Data for this task Start Marker
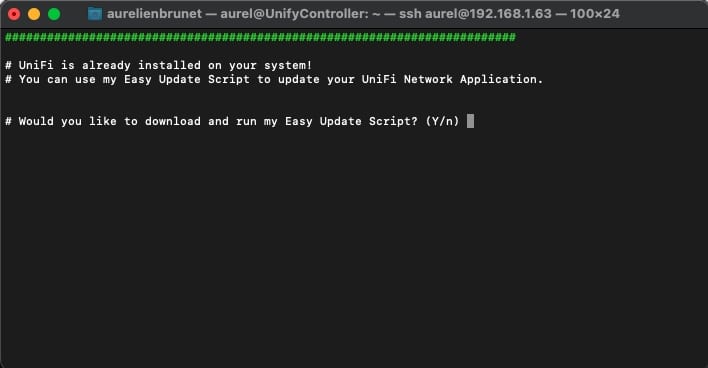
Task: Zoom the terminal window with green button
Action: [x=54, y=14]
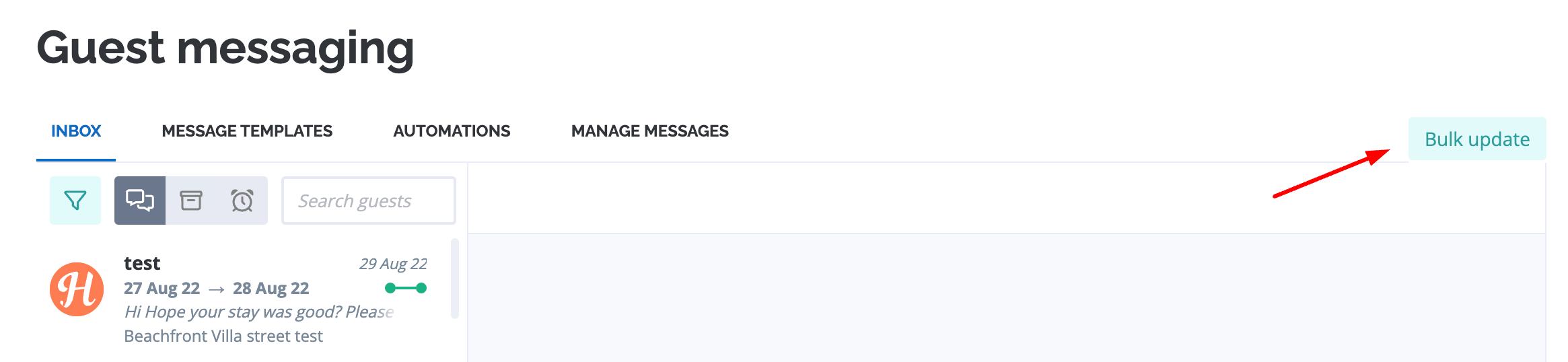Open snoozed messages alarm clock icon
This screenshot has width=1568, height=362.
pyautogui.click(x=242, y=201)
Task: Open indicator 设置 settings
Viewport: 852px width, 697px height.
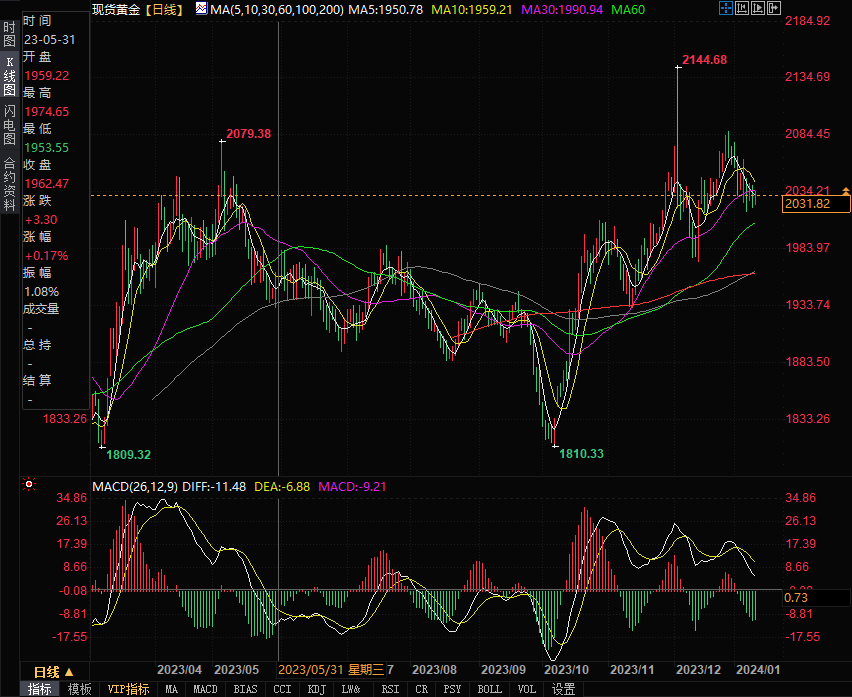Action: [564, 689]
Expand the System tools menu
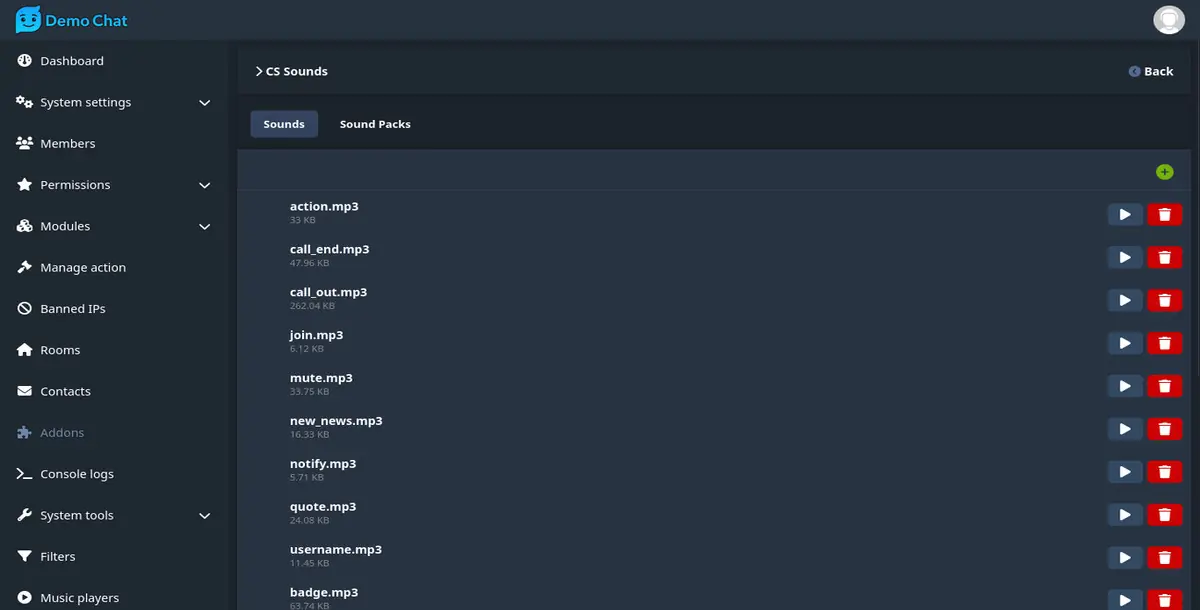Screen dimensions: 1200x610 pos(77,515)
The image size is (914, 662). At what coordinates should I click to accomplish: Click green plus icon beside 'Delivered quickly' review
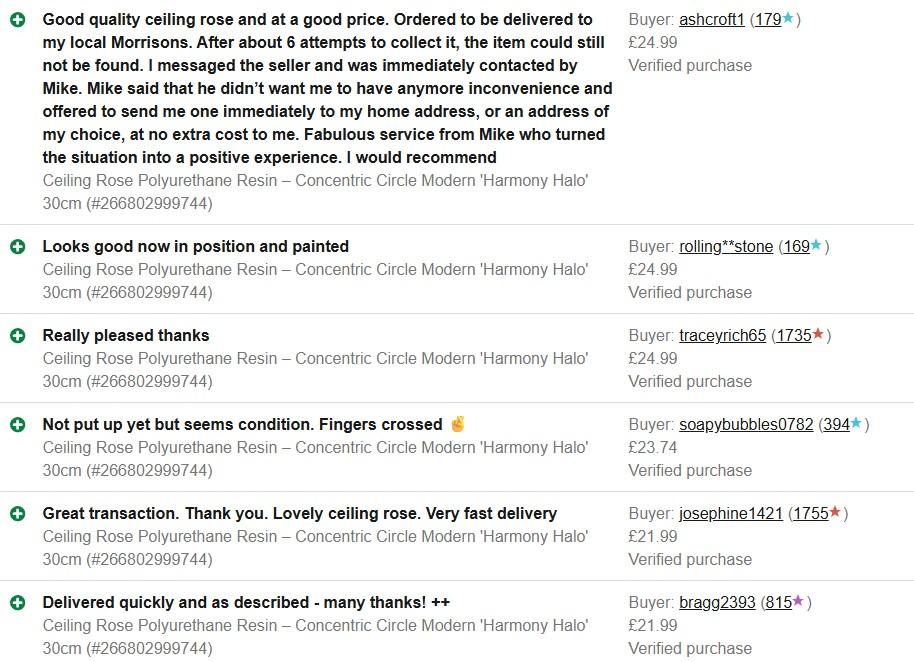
Data for this task End Marker
- What the exercise asks:
In the records above, find the line that contains "Task: Open indicator 设置 settings". Retype it and every line after it, exactly, leaving out all pictures.

- Your response:
Task: Open indicator 设置 settings
Viewport: 852px width, 697px height.
Action: [564, 689]
Expand the System tools menu
Screen dimensions: 1200x610 pos(77,515)
The image size is (914, 662). At what coordinates should I click to accomplish: Click green plus icon beside 'Delivered quickly' review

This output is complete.